In the Sandia invention, a small jet of xenon gas is cooled to temperatures within a few degrees of absolute zero by supersonic expansion into a vacuum. Xenon clusters, in which thousands of atoms are held together by weakly attractive Van der Waals forces, form at these low temperatures. The xenon clusters are heated to about 500,000 degrees Kelvin with pulses of laser light, becoming a plasma. The plasma re-radiates some of this energy, producing EUV light in the process.

Glenn Kubiak, a chemical physicist and Distinguished Member of the Technical Staff in Sandia's Advanced Electronics Manufacturing Technologies Department, received a patent on the laser plasma source invention in November 1996, along with Professor Martin Richardson of the University of Central Florida, who was working on creating laser plasma targets from clusters of water droplets. Kubiak began working on laser plasma sources through the Strategic Defense Initiative program 1987. Sandia began microchip lithography research in 1988. By 1990, Sandia's work on a high-fluence laser plasma source had received an R&D 100 award from R&D magazine. Sandia began a collaboration with AT&T on lithography research in the early 1990s.

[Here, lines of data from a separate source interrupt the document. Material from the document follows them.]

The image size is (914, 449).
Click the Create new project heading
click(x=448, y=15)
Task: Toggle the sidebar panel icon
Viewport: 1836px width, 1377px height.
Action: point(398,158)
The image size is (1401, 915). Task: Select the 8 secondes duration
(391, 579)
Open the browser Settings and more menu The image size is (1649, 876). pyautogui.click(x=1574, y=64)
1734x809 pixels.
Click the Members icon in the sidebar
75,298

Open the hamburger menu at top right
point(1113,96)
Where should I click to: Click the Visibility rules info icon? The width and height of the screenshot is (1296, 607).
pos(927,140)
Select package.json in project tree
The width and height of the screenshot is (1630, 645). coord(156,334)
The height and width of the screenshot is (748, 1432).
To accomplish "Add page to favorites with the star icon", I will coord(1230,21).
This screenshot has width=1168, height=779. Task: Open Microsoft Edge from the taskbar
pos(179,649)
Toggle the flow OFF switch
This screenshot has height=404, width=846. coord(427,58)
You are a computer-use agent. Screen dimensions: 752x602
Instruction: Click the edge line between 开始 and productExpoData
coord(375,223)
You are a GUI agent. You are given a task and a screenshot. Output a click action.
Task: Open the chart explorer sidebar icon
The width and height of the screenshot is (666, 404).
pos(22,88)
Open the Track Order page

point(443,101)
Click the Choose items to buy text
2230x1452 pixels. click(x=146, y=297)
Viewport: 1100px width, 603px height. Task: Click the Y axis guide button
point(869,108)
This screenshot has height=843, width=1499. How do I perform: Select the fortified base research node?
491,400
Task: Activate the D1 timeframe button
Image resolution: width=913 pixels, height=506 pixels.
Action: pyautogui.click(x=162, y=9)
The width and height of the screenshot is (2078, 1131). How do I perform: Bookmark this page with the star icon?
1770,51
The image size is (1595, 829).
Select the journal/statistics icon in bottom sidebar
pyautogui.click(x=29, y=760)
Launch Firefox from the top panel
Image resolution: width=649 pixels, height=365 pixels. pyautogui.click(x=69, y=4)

"It was a natural collaboration," Kubiak said, "because we already had several years of development of laser-produced plasmas at that time."

In an EUV lithography research program review at Sandia in April 1996, this source of EUV light allowed lithography researchers to meet several technical milestones showing there were no "show-stoppers" to creating a tool for patterning microchips with this shorter wavelength of light. The shorter wavelength allows creating smaller features than possible with the current commercial process that uses visible light.

"The cluster jet was the only thing that could have achieved that in the source area," Kubiak said. Among its advantages are its efficiency at converting the applied laser power to emission of EUV light, and the absence of debris. Creating plasmas from solid laser targets of gold, copper or tin generates debris that coats surfaces of the tool and ruins its ability to image the lithographic features to be patterned at reduced sizes on silicon wafers.

This light source is being integrated into Sandia's laboratory research system capable of printing proof-of-principle, functioning microelectronics devices with EUV lithography. The first fully functional transistor patterned with EUV lithography was created on an earlier research lithography system in 1996.

To further develop EUV lithography with entirely private funding, Sandia is working as part of a Virtual National Laboratory with Lawrence Livermore and Lawrence Berkeley national laboratories. Last week, Department of Energy Secretary Federico Peña announced the labs will receive $130 million over three years for EUV lithography research from an industrial consortium led by Intel Corp., Motorola Corp. and Advanced Micro Devices Inc. The consortium will spend an additional $120 million during that period on EUV lithography development.

Sandia is a multiprogram Department of Energy laboratory, operated by a subsidiary of Lockheed Martin Corp. With main facilities in Albuquerque, N.M., and Livermore, Calif., Sandia has major research and development responsibilities in national defense, energy, environmental technologies and economic competitiveness.